图 5 免疫荧光检测As2O3 处理对肝癌细胞 LC3B 表达的影响。A，代表性免疫荧光检测结果；比例尺，50 μm。B，LC3B免疫反应性（荧光强度）统计分析；与对照组相比，***P＜0.001； n=3。Fig.5 Immunofluorescence examination for the effect of As2O3 on the expression of LC3B in hepatoma cells. A, representative immunofluorescent stain‐ing results; scale bar, 50 μm; B, statistical analysis of LC3B immunoreactivity (fluorescent intensity); compared with control group, ***P＜0.001; n=3

图6 自噬抑制剂3‐MA对As2O3抑制肝癌细胞增殖和迁移的影响。
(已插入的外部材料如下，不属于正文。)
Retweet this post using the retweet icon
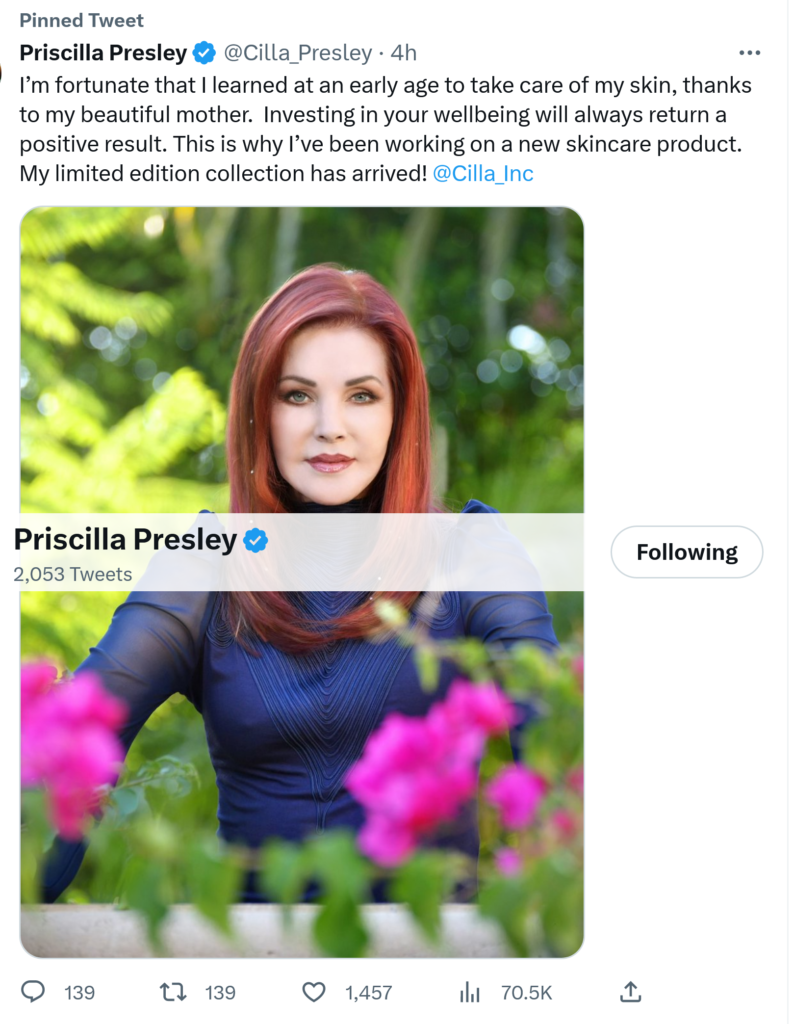pyautogui.click(x=173, y=992)
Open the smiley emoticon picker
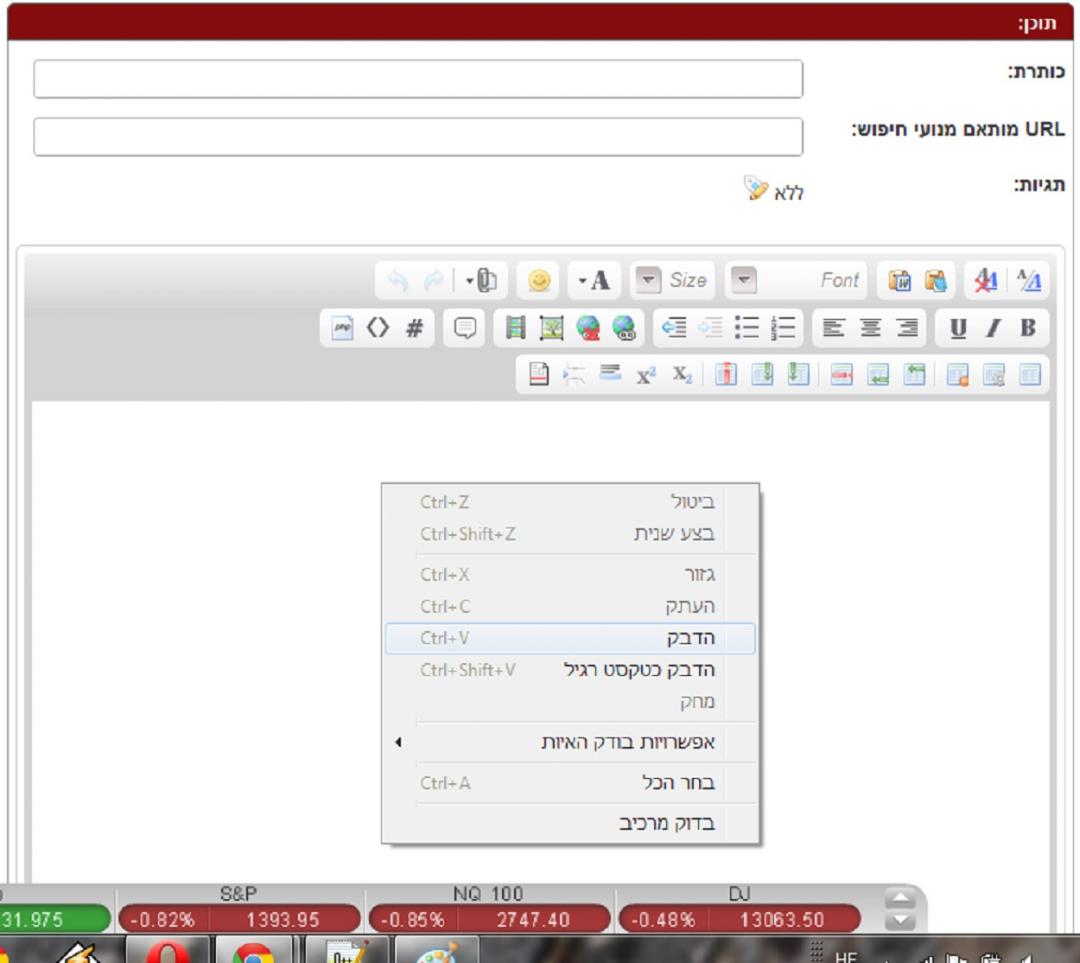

A，细胞增殖的代表性平板克隆实验检测；B，细胞克隆数的统计分析；C，细胞迁移的代表性Transwell分析检测；D，细胞迁移数目统计分析；比例尺，50 μm；与对照组相比：**0.001＜P＜ 0.01，***P＜0.001；与As2O3 组相比，#0.01＜P＜0.05；n=3Fig.6 Effect of autophagy inhibitor 3‐MA on the As2O3‐induced repression of cell proliferation and migration. A, representative colony formation assay results; B, statistical analysis of colony numbers; C, representative transwell assay results; D, statistical analysis of cell migration numbers; scale bar, 50 μm; compared with control group: **0.001＜P＜0.01, ***P＜0.001; compared with As2O3 group, #0.01＜P＜0.05; n=3

讨 论

研究表明，As2O3可通过自噬、氧化应激和调节miRNA表达等多种机制抑制肝癌细胞增殖，诱导细胞凋亡，抑制肝细胞癌的生长[5,8,11,12]。本研究在As2O3慢性诱导的肝癌细胞中检测了其对肝癌细胞恶性生物学行为的影响。研究发现，经As2O3慢性诱导的 HepG2和SMMC7721细胞的增殖受抑、克隆形成率降低、细胞迁移能力明显减弱，表明As2O3可抑制肝癌细胞的恶性生物学行为。

自噬参与肝细胞癌的发生、转移、靶向治疗和药物抵抗[6]，在肝癌的研究中有着举足轻重的地位。研究显示，As2O3在人骨肉瘤细胞、人头颈鳞癌细胞、人肝细胞、小鼠睾丸间质细胞瘤细胞和巨噬细胞等多种类型的细胞中均可调节细胞自噬[9,13‐16]。 本实验在HepG2和SMMC7721细胞中检测了As2O3处理对细胞自噬相关蛋白LC3B和p62表达的影响。结果发现，经 As2O3处理的两种细胞中自噬小体形成金标准 LC3B‐II与LC3B‐I 比值明显高于未经As2O3处理的对照组细胞，且随着As2O3处理时间的增加，这种差异更加显著。p62是一种分子量为 62 kD的多功能蛋白，是第一个被发现可调节选择性自噬的受体蛋白[17]。在自噬过程中，自噬连接蛋白p62可同时与底物及LC3‐II结合，包裹入自噬体中，并在随后与溶酶体融合形成自噬溶酶体。p62 在溶酶体中被蛋白水解酶降解。故此，p62 蛋白水平通常被认为与自噬活性负相关。然而，在我们的研究中发现，As2O3显著上调肝癌细胞中p62的表达。这可能是由于p62作为一种应激蛋白在细胞应对As2O3的毒性刺激时，As2O3诱使p62的转录活性显著增强，从而产生了大量的p62蛋白，虽然自噬增强消耗了部分蛋白，但细胞内仍有部分p62蛋白堆积。这在实际检测中是一种常见现象，也与Gao等[13]和Liang等[15]的研究结果相符。以上结果表明，As2O3诱导肝癌细胞自噬增加。

为探究As2O3所致的肝癌细胞自噬增加在其诱导细胞增殖、迁移改变中的作用，我们通过3‐MA阻断细胞自噬，在体外实验中检测了3‐MA 对As2O3抑制HepG2和SMMC7721细胞增殖、迁移的影响。3‐MA是一种广泛用于自噬相关研究的自噬阻断剂，可在自噬发生早期阻断自噬体的形成[18]。结果发现，3‐MA可阻碍As2O3对HepG2和 SMMC7721细胞增殖、迁移的抑制作用。这一结果表明As2O3所致的肝癌细胞自噬增加在其抑制细胞增殖、迁移的过程中发挥正向调节作用，As2O3所致自噬增加可能进一步诱导肝癌细胞的自噬性凋亡。

综述所述，As2O3在体外可抑制人肝癌细胞增殖、克隆形成和迁移，并可上调肝癌细胞的自噬水平。自噬水平升高是As2O3抑制肝癌细胞增殖、迁移的可能机制。